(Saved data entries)

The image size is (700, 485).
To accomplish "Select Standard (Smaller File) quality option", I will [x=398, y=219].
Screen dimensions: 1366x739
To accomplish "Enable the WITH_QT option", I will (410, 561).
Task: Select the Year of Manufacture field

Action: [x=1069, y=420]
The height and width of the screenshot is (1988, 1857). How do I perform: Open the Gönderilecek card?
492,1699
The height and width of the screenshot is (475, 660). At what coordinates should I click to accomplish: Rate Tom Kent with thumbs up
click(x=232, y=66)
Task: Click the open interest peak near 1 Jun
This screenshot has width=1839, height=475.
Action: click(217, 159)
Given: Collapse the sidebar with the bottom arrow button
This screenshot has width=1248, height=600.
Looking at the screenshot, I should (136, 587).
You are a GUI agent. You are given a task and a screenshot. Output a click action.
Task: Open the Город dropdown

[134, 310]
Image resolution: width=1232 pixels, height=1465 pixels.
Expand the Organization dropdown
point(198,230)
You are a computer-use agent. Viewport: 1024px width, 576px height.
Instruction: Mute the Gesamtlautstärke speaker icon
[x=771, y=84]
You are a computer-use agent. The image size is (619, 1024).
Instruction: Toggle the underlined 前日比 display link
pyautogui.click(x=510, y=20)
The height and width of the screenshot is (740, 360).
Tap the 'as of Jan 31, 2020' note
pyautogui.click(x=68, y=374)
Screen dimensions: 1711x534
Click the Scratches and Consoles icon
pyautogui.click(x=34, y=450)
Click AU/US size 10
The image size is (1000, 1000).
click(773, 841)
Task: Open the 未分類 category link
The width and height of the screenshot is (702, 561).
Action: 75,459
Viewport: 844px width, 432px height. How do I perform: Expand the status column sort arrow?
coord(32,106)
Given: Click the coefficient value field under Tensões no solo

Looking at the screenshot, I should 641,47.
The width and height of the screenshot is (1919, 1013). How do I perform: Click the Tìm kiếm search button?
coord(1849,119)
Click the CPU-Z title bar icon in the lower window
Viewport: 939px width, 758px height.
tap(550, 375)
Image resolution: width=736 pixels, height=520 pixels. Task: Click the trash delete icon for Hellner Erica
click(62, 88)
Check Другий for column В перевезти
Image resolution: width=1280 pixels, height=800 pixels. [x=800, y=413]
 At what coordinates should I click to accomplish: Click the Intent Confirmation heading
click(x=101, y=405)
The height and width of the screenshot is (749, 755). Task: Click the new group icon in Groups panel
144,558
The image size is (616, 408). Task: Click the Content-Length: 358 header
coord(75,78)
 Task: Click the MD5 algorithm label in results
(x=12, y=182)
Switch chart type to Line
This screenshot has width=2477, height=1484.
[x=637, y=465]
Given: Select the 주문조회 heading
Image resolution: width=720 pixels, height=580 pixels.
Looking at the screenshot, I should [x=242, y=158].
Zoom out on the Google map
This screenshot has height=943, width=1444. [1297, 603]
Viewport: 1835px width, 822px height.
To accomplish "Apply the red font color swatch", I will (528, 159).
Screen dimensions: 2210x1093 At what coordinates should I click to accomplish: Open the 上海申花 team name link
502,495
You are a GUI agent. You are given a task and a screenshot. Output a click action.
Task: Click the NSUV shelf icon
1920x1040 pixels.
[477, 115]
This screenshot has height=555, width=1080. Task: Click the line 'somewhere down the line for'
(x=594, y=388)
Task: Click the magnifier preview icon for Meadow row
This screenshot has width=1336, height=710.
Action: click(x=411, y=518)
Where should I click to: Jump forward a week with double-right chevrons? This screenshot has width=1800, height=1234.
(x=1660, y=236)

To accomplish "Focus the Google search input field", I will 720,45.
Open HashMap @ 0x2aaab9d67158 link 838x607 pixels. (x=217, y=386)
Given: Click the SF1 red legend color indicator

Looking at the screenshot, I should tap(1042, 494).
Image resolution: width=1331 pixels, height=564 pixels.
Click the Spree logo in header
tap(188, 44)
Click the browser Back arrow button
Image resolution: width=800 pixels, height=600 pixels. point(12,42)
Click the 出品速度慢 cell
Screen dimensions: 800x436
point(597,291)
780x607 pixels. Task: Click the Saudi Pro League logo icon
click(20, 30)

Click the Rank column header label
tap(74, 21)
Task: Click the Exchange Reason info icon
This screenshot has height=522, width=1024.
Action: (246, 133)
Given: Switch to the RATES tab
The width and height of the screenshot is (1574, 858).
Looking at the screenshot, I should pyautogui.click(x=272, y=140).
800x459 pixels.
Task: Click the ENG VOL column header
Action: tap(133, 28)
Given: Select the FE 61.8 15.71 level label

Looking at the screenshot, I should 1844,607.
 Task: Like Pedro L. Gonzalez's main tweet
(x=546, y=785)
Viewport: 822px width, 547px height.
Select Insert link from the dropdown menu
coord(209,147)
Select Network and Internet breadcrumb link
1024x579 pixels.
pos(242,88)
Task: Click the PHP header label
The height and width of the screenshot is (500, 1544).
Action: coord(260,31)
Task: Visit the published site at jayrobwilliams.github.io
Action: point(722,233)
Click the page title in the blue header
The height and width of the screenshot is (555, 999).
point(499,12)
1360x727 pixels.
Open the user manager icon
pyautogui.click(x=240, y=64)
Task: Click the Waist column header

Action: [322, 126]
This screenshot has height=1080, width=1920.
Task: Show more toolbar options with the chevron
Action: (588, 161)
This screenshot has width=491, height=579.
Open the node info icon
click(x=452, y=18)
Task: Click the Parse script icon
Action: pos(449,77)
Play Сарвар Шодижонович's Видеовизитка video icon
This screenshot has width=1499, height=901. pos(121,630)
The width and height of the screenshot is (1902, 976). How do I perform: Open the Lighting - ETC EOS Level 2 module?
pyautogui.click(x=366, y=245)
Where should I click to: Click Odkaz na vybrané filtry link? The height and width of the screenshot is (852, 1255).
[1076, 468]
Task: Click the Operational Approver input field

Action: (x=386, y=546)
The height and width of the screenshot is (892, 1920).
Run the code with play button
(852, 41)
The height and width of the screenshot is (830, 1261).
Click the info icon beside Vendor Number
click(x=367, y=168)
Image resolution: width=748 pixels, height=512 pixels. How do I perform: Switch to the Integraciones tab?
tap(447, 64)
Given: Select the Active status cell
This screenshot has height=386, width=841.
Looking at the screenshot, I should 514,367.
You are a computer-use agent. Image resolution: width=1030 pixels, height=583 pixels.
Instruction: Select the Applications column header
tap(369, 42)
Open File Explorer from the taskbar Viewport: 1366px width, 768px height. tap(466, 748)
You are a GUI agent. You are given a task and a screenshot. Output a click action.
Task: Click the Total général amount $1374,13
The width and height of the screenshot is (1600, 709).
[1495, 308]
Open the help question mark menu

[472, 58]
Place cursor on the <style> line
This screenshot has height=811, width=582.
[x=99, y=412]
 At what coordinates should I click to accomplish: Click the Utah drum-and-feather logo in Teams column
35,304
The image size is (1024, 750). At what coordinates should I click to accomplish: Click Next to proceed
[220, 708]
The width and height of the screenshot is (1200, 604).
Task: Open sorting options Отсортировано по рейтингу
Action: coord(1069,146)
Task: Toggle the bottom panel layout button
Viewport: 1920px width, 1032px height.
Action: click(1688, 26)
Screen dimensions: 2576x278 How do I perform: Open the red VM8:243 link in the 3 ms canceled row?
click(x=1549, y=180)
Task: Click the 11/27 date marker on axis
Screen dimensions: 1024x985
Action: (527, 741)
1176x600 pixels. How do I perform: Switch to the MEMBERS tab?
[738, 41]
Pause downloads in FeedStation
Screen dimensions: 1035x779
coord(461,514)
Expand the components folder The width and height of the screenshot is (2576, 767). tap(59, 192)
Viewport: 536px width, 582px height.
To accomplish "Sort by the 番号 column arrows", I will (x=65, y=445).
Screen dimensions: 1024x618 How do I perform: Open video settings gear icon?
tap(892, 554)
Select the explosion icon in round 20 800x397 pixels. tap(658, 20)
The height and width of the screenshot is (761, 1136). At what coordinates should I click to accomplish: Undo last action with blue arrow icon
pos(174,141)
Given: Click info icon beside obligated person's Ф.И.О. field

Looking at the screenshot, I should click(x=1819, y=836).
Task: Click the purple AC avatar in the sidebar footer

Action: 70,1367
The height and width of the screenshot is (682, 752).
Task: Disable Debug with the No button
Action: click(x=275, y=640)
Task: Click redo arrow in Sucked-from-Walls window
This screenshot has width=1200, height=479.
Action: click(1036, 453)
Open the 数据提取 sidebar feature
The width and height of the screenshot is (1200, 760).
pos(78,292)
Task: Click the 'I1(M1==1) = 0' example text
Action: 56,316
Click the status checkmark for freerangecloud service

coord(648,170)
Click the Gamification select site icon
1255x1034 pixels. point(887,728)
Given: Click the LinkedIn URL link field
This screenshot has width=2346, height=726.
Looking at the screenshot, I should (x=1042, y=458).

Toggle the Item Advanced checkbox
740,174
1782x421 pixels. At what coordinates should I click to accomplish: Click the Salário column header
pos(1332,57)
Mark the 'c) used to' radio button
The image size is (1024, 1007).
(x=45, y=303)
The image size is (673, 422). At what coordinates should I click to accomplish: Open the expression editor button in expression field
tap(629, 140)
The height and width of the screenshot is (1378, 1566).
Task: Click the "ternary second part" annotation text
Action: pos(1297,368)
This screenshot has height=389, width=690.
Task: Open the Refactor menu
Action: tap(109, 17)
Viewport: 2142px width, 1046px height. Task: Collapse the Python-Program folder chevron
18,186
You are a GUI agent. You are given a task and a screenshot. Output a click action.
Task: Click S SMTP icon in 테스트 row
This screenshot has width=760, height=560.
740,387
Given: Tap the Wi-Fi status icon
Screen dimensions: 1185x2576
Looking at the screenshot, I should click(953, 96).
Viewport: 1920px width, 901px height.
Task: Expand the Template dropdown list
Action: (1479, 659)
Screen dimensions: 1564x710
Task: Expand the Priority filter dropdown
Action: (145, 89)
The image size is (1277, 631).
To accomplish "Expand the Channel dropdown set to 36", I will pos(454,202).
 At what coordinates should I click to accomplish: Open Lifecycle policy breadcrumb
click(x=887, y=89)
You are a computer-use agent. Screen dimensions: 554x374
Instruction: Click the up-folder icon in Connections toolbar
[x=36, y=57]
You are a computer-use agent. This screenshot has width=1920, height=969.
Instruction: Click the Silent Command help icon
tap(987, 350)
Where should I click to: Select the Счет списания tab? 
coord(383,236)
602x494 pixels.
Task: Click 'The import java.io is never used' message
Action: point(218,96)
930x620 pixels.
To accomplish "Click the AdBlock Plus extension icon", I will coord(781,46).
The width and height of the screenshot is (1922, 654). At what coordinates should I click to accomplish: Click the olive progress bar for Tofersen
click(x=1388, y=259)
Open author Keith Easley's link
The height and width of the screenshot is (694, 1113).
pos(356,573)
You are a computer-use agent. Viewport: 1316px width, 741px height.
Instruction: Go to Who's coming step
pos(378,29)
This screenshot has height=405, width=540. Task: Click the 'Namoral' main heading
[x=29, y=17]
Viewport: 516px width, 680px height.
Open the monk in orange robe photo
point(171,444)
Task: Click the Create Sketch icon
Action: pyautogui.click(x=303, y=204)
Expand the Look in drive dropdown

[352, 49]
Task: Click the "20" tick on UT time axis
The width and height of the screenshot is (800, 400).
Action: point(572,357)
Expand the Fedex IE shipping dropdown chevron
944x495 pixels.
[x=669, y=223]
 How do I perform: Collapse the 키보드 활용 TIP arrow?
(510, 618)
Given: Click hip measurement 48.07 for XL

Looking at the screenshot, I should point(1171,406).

■ Exercise: Each line of the records above, from the first through the one containing "Task: Click the open interest peak near 1 Jun", is to be retyped exactly; no other line belongs.

■ Output for this task:
The image size is (700, 485).
To accomplish "Select Standard (Smaller File) quality option", I will [x=398, y=219].
Screen dimensions: 1366x739
To accomplish "Enable the WITH_QT option", I will (410, 561).
Task: Select the Year of Manufacture field

Action: [x=1069, y=420]
The height and width of the screenshot is (1988, 1857). How do I perform: Open the Gönderilecek card?
492,1699
The height and width of the screenshot is (475, 660). At what coordinates should I click to accomplish: Rate Tom Kent with thumbs up
click(x=232, y=66)
Task: Click the open interest peak near 1 Jun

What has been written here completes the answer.